Zacarias não é nome de mafioso. Zacarias é nome de profeta, nome de actor. Mas este era mafioso. Pior do que isso, ele era o líder absoluto da máfia do plâncton. Todo o crime das profundezas do mar era gerido por ele.

Vivia no lugar mais escuro do oceano. Mudava de cor várias vezes e enchia de tinta os inimigos. A sua rede incluía outros polvos mais fracos e mais modestos em tamanho. Zacarias era dos maiores polvos que a história já tinha conhecido.

As baleias temiam-no. A sua fama de implacável deixava os tubarões a tremer. Durante anos e anos, Zacarias intimidava e eliminava fosse quem fosse que o tentasse confrontar ou roubar a posição.

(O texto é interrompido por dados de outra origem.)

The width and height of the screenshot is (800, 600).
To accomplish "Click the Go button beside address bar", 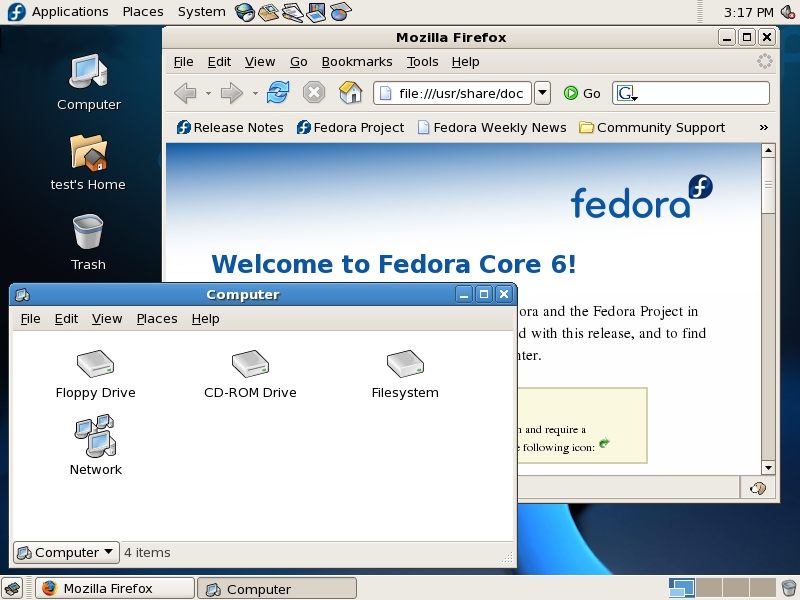I will [x=581, y=93].
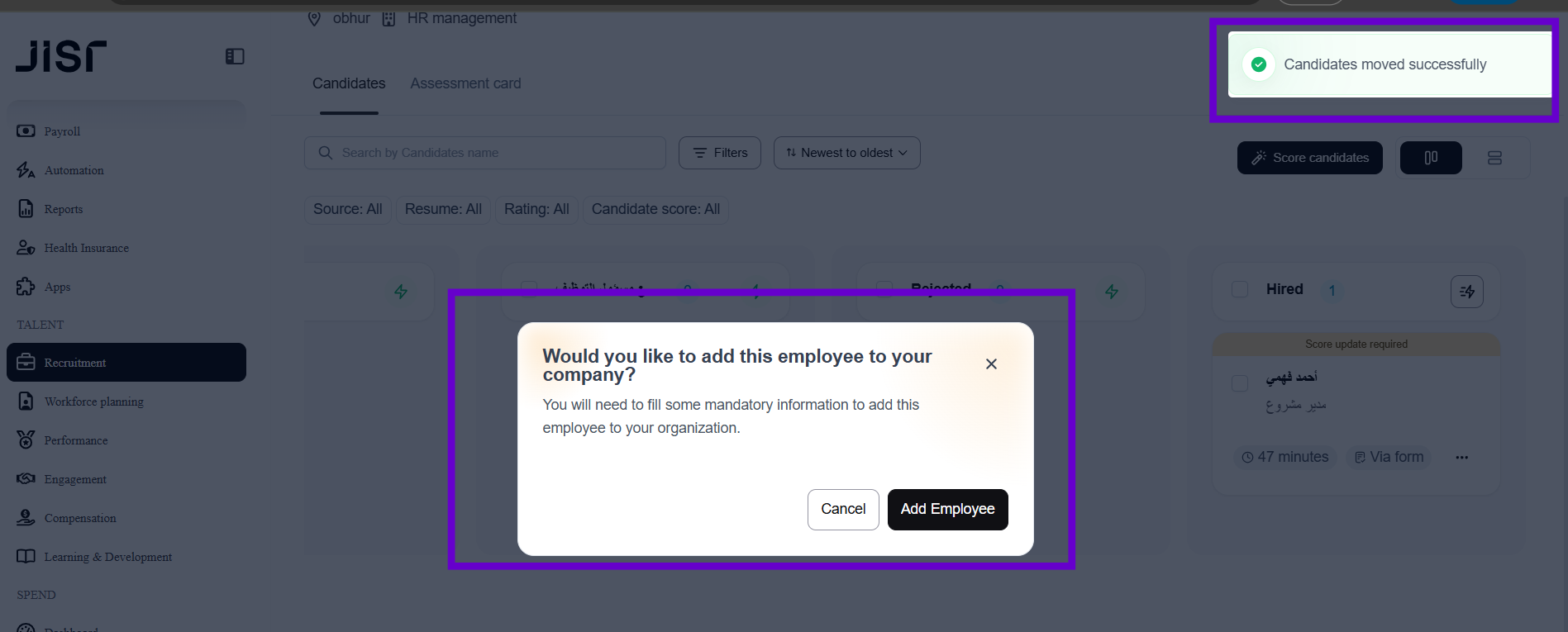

Lembro-me uma vez que o choco Lazarino tentou fazer frente e arranjou uma chusma de chocos para lhe fazer frente e acabar com o domínio absoluto de Zacarias. Diga-se de passagem que a batalha foi sangrenta, mas aliado às lulas e às potas, este último manteve o seu poder. Os chocos foram feitos prisioneiros e obrigados a trabalhos forçados no fundo do mar. Os tentáculos de Zacarias chegavam a todo o lado e não havia no fundo do mar um lugar onde o seu nome não fosse conhecido ou que não fosse temido.

Lazarino foi destentaculizado e a sua cabeça de choco pendurada à entrada da rocha onde o polvo mandava em tudo.

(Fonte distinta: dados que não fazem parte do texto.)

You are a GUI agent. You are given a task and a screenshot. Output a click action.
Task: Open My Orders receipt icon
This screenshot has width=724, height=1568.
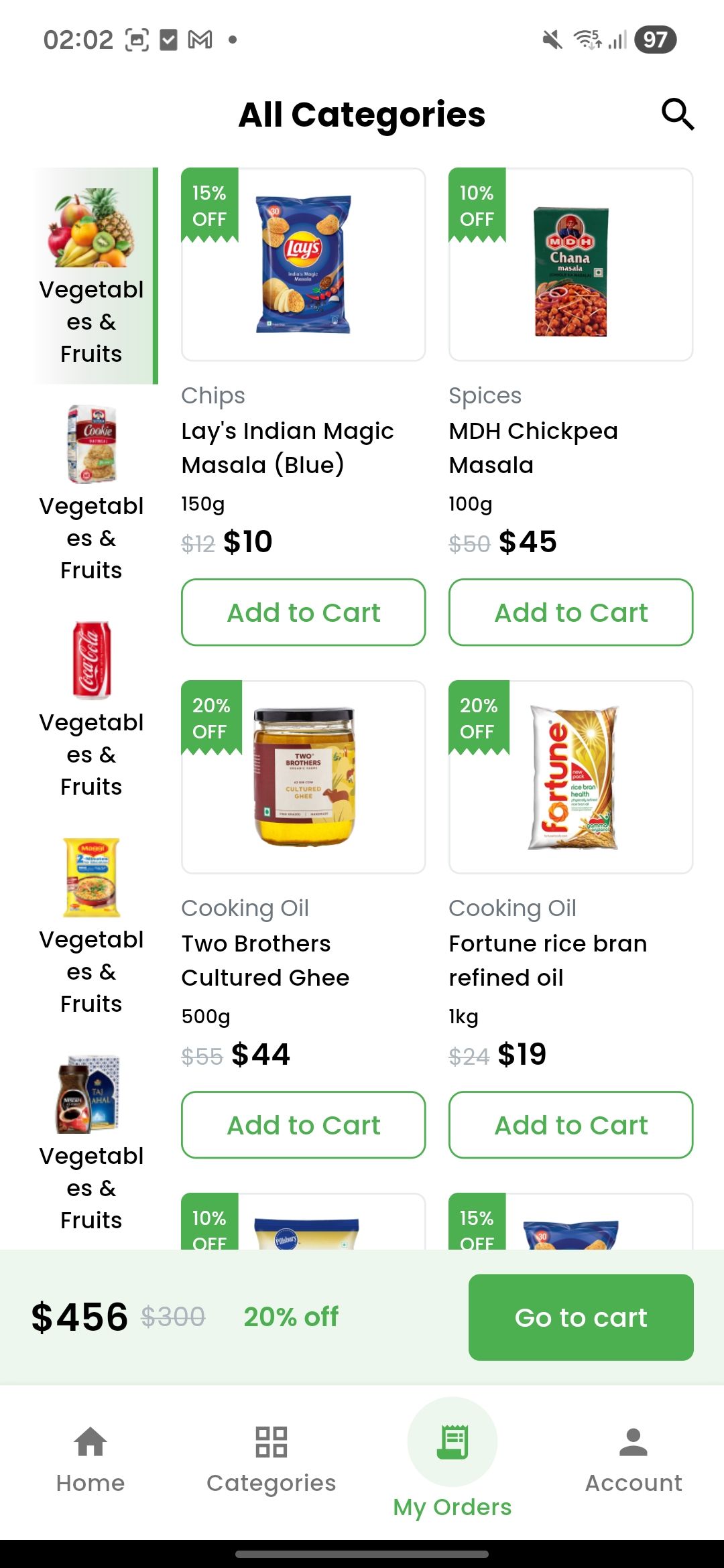tap(452, 1442)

Chegou até, imagine-se, a dominar um cardume de garoupas. À noite, dormia debaixo de uma manta e comia algas às refeições. Ocasionalmente, organizava investidas às ostras e sacava-lhes as pérolas que vendia aos contrabandistas. A ajudar a abertura das ostras estava sempre o peixe espada zarolho.

O terror e o medo viviam no fundo do oceano. Nenhum peixe ou molusco dormia descansado. As amêijoas enterravam-se na terra, o mais profundo possível. A ideia de ser electrocutado por uma moreia mantinha, em todos, o medo presente e constante.

Foram muitos anos de perseguição, vindo de um polvo que foi, com o tempo, hegemonizando o poder. Nunca cedeu às tentações do amor. Uma vez uma lula ainda o tentou seduzir mas não teve sorte nenhuma. Anos passaram e o mar era o reino do Zacarias. Todos tremiam ao ouvir o seu nome.

Porém, nada é eterno e muito menos no fundo do mar. Certo dia, de manhã cedinho, um grupo organizado de burriés, com o auxílio de máscaras descartáveis e luvas de plástico que foram cair ao fundo do mar, arranjaram uma armadilha e capturaram Zacarias, levando-o para a zona onde os pescadores amadores de pesca submarina andavam.

Não foi preciso mais para que o polvo fosse apanhado por um arpão e, esvaindo a tinta, cedeu aos ferimentos e morreu ali.

Nos dias seguintes houve festa no fundo do mar como nunca se tinha visto. As lulas passaram a dominar as máfias locais e memória do Zacarias ficaria apenas no palato daqueles que se deliciaram com a versão do mesmo à lagareiro. Ainda hoje falam nisso!